GLOW: Graph-Language Co-Reasoning for Agentic Workflow Performance Prediction
Wei Guan, Jian Cao, Jinyu Cai, Qiqi Cai, Jianqi Gao, See-Kiong Ng

TL;DR
GLOW is a novel framework combining graph neural networks and large language models to improve agentic workflow performance prediction by capturing complex topological and semantic features, leading to superior accuracy.
Contribution
It introduces a graph-oriented LLM and a contrastive alignment strategy to enhance AW performance prediction, addressing limitations of existing methods.
Findings
GLOW outperforms state-of-the-art baselines in accuracy.

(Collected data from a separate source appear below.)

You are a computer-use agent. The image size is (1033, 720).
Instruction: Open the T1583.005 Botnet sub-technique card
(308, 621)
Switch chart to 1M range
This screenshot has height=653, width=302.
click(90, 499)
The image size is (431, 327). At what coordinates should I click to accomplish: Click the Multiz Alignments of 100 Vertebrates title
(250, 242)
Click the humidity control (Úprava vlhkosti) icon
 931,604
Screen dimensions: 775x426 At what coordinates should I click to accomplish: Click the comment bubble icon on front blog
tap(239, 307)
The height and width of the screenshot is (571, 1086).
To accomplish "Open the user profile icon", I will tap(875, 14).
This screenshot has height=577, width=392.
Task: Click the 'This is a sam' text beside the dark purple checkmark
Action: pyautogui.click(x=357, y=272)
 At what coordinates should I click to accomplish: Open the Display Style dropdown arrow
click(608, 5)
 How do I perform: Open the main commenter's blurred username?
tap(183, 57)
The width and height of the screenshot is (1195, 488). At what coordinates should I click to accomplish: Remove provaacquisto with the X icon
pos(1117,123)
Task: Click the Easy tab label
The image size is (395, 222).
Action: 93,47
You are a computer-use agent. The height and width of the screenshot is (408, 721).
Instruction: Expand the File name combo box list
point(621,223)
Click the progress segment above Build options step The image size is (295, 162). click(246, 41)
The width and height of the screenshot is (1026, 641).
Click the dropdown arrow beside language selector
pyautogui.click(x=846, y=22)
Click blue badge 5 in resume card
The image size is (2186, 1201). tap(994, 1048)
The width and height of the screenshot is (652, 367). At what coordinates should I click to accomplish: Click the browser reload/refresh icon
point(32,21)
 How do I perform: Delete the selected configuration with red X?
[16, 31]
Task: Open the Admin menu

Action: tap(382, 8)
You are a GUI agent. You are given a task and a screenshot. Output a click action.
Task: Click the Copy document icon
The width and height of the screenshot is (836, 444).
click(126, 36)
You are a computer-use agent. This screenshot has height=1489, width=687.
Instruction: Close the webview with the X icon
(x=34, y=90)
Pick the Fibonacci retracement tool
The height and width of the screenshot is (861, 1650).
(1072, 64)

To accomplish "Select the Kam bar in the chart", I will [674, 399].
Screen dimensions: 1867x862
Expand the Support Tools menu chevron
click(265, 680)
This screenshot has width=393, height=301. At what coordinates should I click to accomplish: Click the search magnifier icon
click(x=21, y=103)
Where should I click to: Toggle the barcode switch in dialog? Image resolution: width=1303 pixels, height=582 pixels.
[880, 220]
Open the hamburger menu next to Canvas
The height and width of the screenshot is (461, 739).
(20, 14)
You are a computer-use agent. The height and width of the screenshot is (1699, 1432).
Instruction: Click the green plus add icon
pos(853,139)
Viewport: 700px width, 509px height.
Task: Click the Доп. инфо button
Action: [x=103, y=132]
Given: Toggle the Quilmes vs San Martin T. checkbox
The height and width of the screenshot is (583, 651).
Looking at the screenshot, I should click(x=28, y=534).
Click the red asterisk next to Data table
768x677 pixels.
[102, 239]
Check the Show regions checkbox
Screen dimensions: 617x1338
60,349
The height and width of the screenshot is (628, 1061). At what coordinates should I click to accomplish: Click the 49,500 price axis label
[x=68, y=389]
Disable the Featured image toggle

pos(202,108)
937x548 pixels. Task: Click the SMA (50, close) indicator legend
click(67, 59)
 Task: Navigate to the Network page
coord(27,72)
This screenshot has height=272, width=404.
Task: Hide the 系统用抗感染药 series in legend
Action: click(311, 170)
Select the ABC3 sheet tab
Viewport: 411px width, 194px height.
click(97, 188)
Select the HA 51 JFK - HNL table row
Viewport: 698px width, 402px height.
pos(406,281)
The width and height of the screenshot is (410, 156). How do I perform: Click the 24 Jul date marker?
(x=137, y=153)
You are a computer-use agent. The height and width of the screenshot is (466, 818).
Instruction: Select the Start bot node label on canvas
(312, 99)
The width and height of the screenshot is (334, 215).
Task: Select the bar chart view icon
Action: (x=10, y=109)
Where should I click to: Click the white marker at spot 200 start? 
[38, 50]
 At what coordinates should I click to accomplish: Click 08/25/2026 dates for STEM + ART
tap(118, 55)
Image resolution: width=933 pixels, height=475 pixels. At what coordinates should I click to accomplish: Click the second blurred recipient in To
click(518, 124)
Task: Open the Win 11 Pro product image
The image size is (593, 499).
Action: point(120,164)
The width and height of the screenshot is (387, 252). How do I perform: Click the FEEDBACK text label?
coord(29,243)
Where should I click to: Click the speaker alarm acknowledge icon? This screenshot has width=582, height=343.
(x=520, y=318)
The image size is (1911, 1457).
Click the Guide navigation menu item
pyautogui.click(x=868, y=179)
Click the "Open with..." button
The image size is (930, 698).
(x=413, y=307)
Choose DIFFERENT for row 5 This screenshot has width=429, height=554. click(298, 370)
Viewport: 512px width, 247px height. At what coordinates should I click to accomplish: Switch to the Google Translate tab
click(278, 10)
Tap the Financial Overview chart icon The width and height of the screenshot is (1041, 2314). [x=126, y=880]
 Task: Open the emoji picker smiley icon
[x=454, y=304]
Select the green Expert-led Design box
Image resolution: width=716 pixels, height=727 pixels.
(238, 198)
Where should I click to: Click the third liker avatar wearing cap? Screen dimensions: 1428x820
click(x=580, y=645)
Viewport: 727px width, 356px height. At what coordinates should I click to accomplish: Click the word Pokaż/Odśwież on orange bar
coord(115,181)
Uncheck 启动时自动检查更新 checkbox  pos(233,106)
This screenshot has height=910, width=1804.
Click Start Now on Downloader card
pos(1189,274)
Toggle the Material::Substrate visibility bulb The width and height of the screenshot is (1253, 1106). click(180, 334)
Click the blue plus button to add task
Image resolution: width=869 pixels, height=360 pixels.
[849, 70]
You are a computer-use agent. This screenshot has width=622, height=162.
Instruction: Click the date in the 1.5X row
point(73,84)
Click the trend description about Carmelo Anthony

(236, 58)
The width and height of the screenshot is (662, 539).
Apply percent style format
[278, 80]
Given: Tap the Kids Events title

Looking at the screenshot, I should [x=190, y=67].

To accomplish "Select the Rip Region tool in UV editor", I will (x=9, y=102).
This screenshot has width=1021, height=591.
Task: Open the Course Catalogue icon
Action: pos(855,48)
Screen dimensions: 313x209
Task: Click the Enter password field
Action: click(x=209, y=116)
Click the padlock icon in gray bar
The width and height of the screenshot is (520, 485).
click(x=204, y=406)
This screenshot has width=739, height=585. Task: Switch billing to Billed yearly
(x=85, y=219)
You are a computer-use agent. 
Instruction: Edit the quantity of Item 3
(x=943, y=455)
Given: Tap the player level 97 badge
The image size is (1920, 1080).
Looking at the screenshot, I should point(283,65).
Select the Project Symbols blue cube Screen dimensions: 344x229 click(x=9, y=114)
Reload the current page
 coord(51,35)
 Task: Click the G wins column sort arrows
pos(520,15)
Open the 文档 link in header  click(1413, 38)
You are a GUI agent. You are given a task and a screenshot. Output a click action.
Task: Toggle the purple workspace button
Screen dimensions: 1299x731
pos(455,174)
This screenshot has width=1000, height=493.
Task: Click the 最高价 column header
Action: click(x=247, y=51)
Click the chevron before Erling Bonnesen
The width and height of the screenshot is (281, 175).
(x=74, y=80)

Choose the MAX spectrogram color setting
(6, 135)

GLOW achieves better ranking utility.
The framework effectively captures topological and semantic features.
Abstract
Agentic Workflows (AWs) have emerged as a promising paradigm for solving complex tasks. However, the scalability of automating their generation is severely constrained by the high cost and latency of execution-based evaluation. Existing AW performance prediction methods act as surrogates but fail to simultaneously capture the intricate topological dependencies and the deep semantic logic embedded in AWs. To address this limitation, we propose GLOW, a unified framework for AW performance prediction that combines the graph-structure modeling capabilities of GNNs with the reasoning power of LLMs. Specifically, we introduce a graph-oriented LLM, instruction-tuned on graph tasks, to extract topologically aware semantic features, which are fused with GNN-encoded structural representations. A contrastive alignment strategy further refines the latent space to distinguish high-quality AWs.…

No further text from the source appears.